[Opening SUPPLIED RECORDS section]

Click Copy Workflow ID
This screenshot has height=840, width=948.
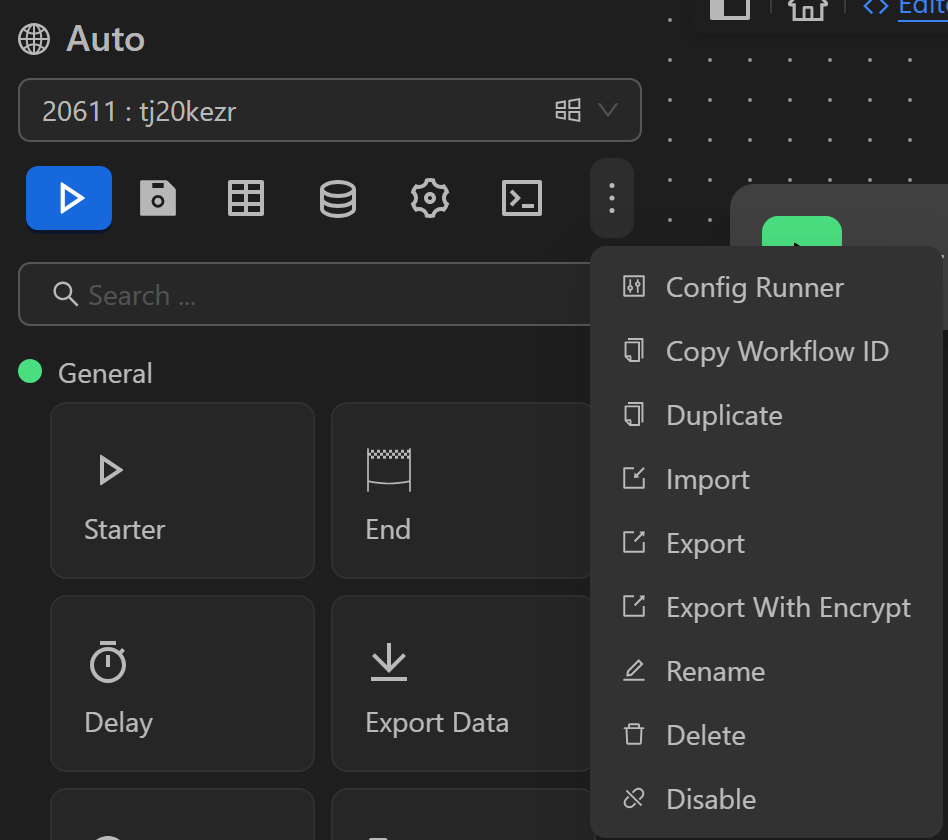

[Closing SUPPLIED RECORDS section]
[Opening SUPPLIED RECORDS section]

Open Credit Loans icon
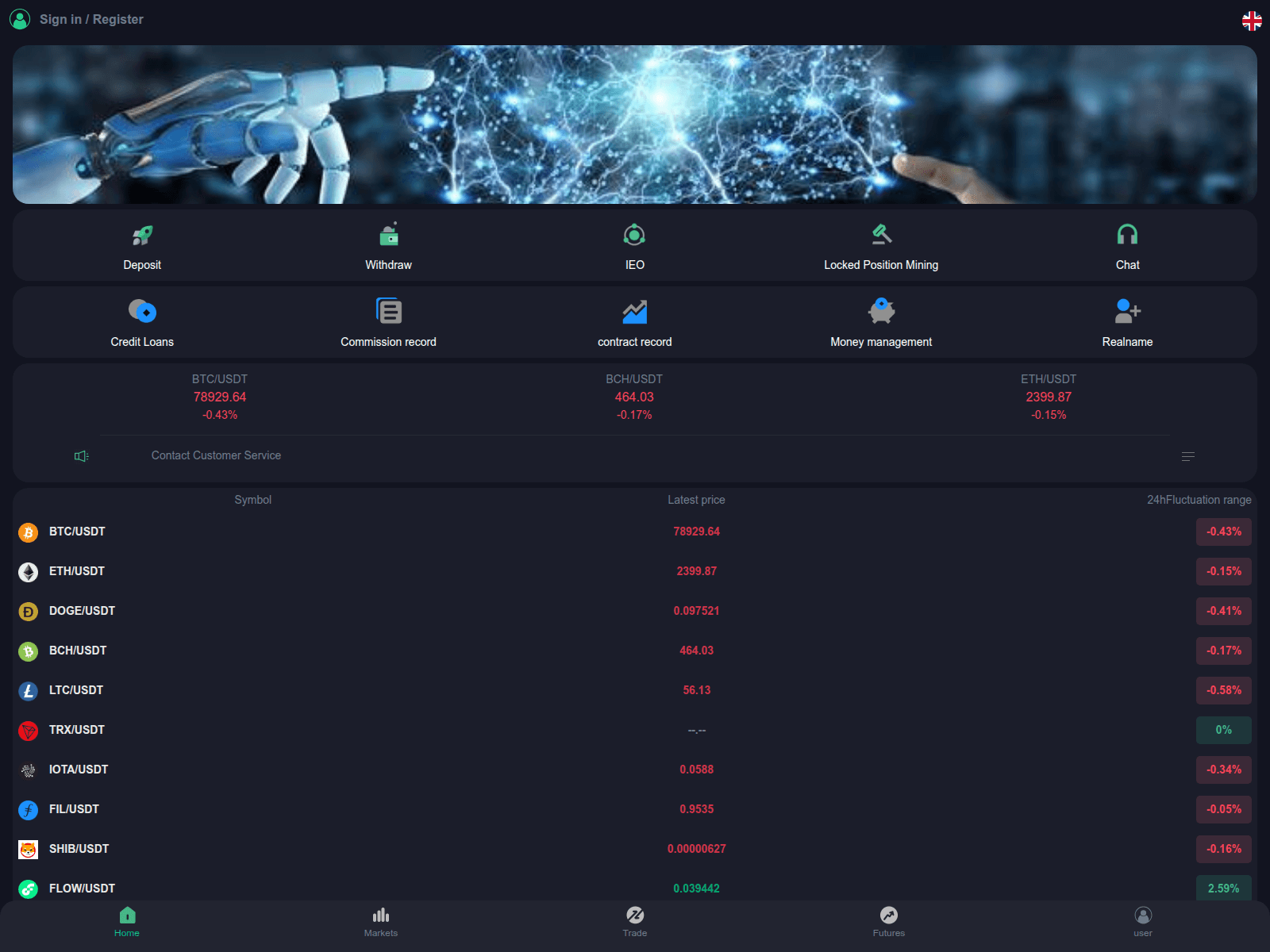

[Closing SUPPLIED RECORDS section]
[Opening SUPPLIED RECORDS section]

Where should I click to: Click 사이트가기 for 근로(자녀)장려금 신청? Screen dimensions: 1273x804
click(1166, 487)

[Closing SUPPLIED RECORDS section]

** PROBLEM REQUIREMENTS **
Above are the entries. Output exactly the lines beginning with the line that has "Click Copy Workflow ID" and ending with the line that has "This screenshot has height=840, width=948.".

** TASK ANSWER **
Click Copy Workflow ID
This screenshot has height=840, width=948.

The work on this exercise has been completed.